## EXERCISE DIRECTIONS
Copy all entries verbatim and keep any pictures out of the copy.

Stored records
● ● ● ●

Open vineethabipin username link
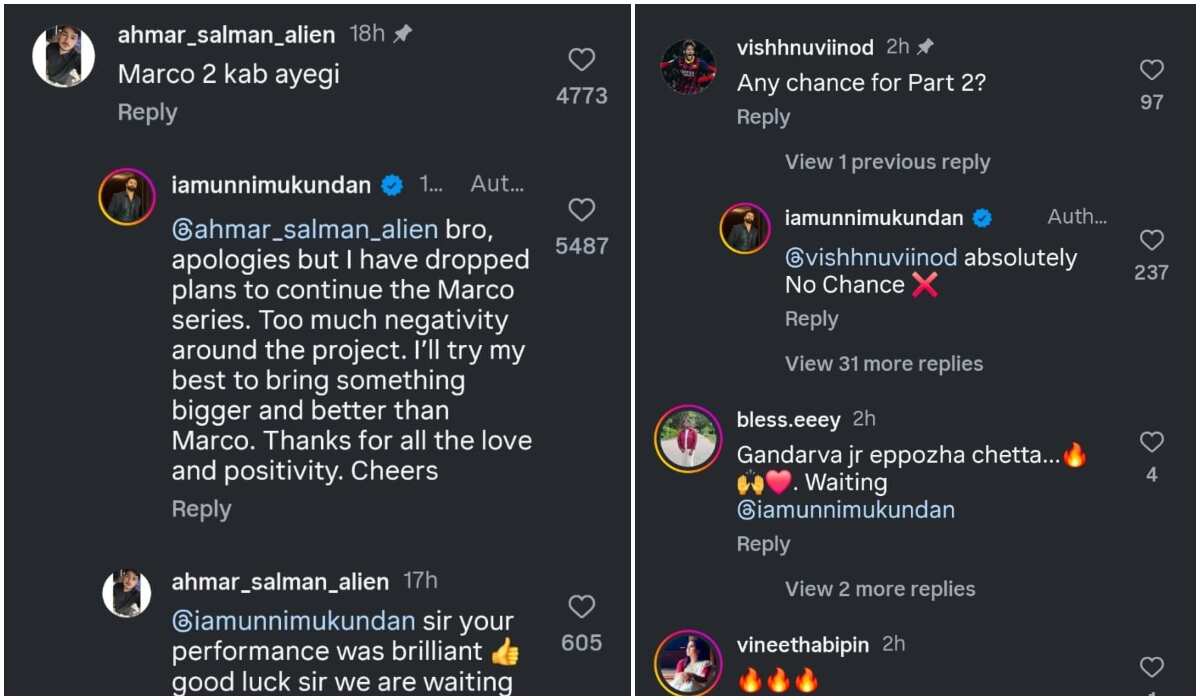[x=803, y=645]
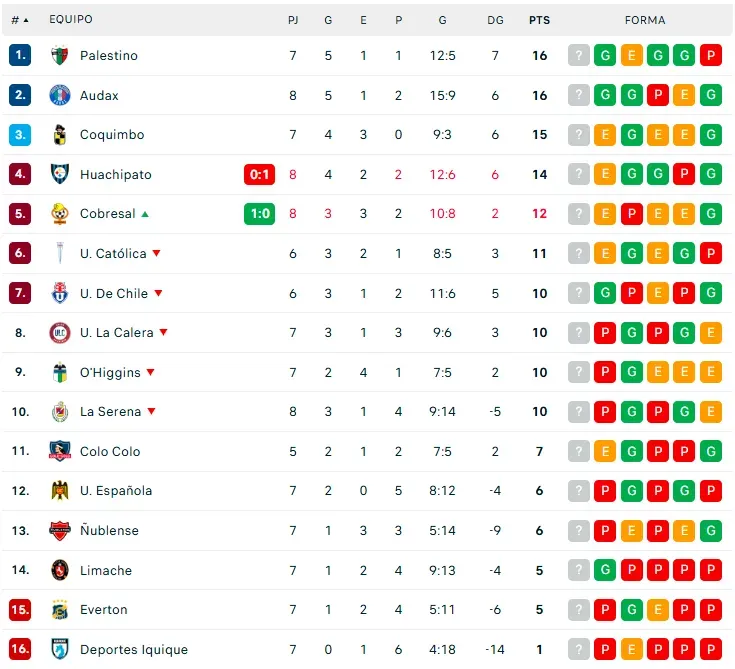This screenshot has width=735, height=669.
Task: Open Huachipato live score 0:1 badge
Action: click(x=259, y=174)
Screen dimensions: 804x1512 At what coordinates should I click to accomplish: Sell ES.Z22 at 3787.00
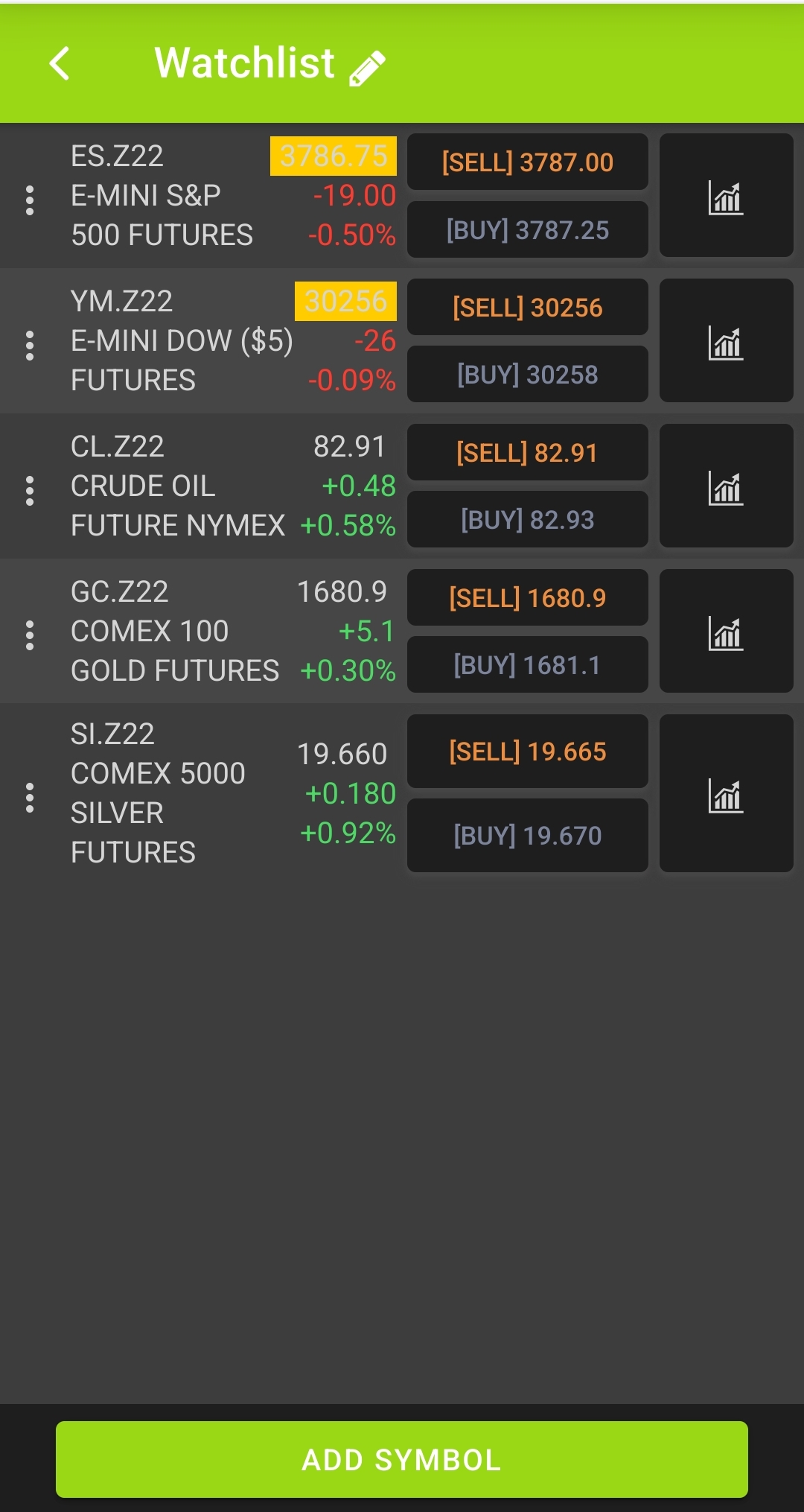pos(527,162)
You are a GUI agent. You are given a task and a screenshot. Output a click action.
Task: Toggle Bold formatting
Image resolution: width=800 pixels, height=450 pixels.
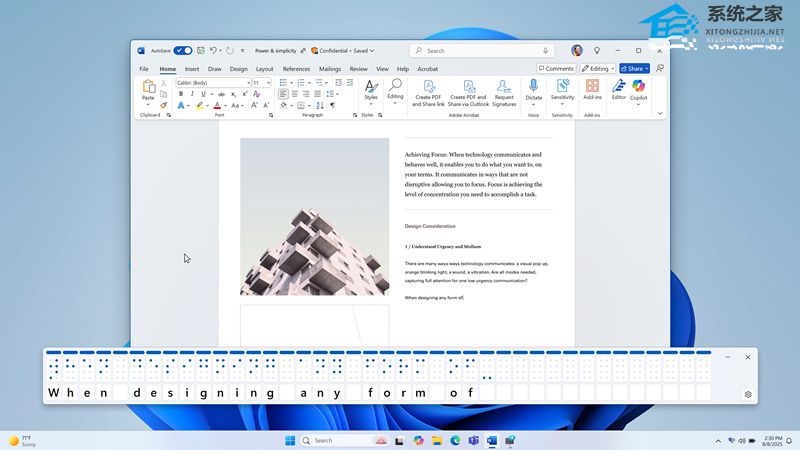[181, 94]
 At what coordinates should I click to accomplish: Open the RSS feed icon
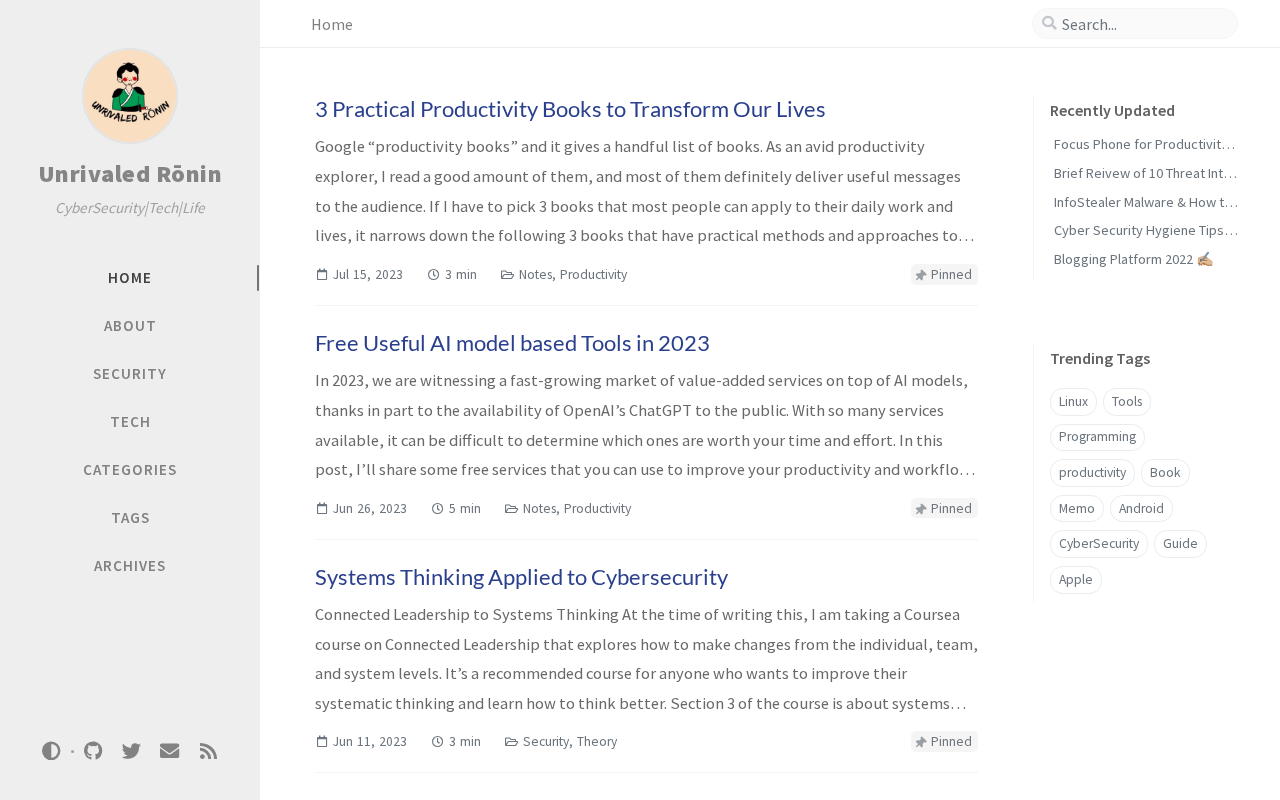click(x=208, y=751)
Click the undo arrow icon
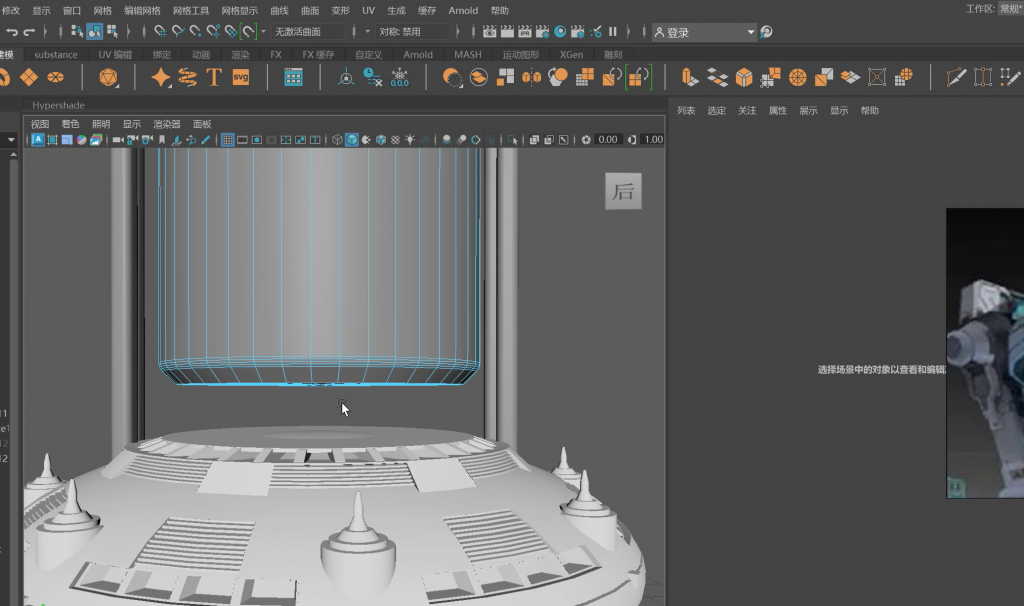The image size is (1024, 606). [11, 32]
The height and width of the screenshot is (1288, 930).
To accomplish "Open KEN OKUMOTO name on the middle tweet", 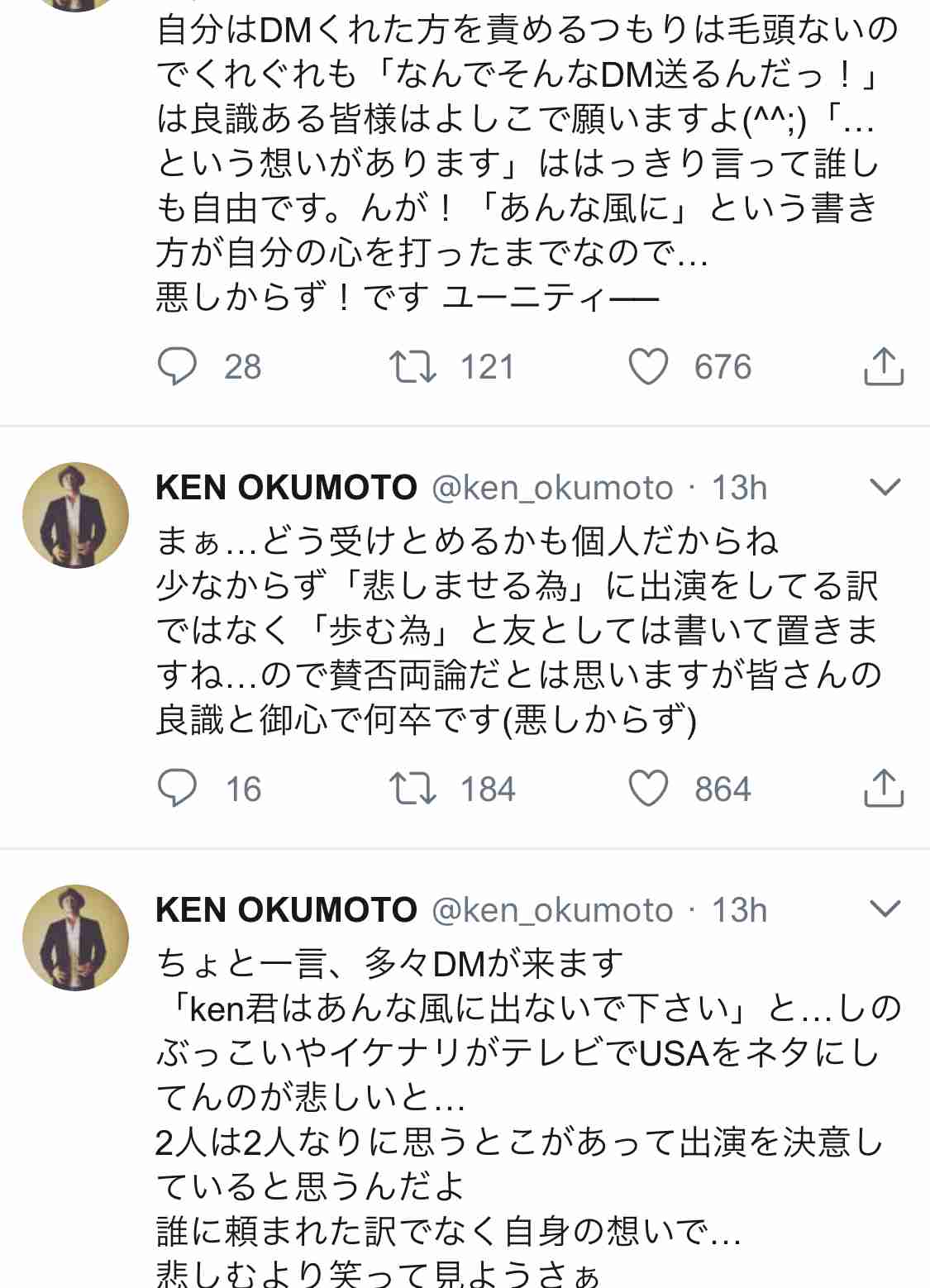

● ● ● ●

## TASK OUTPUT
Open vineethabipin username link
[x=803, y=645]
This screenshot has width=735, height=669.
Task: Open Huachipato live score 0:1 badge
Action: click(x=259, y=174)
Screen dimensions: 804x1512 At what coordinates should I click to accomplish: Sell ES.Z22 at 3787.00
pos(527,162)
You are a GUI agent. You are given a task and a screenshot. Output a click action.
Task: Toggle Bold formatting
Image resolution: width=800 pixels, height=450 pixels.
[181, 94]
 At what coordinates should I click to accomplish: Open the RSS feed icon
click(x=208, y=751)
Click the undo arrow icon
The image size is (1024, 606). [11, 32]
The height and width of the screenshot is (1288, 930).
To accomplish "Open KEN OKUMOTO name on the middle tweet", 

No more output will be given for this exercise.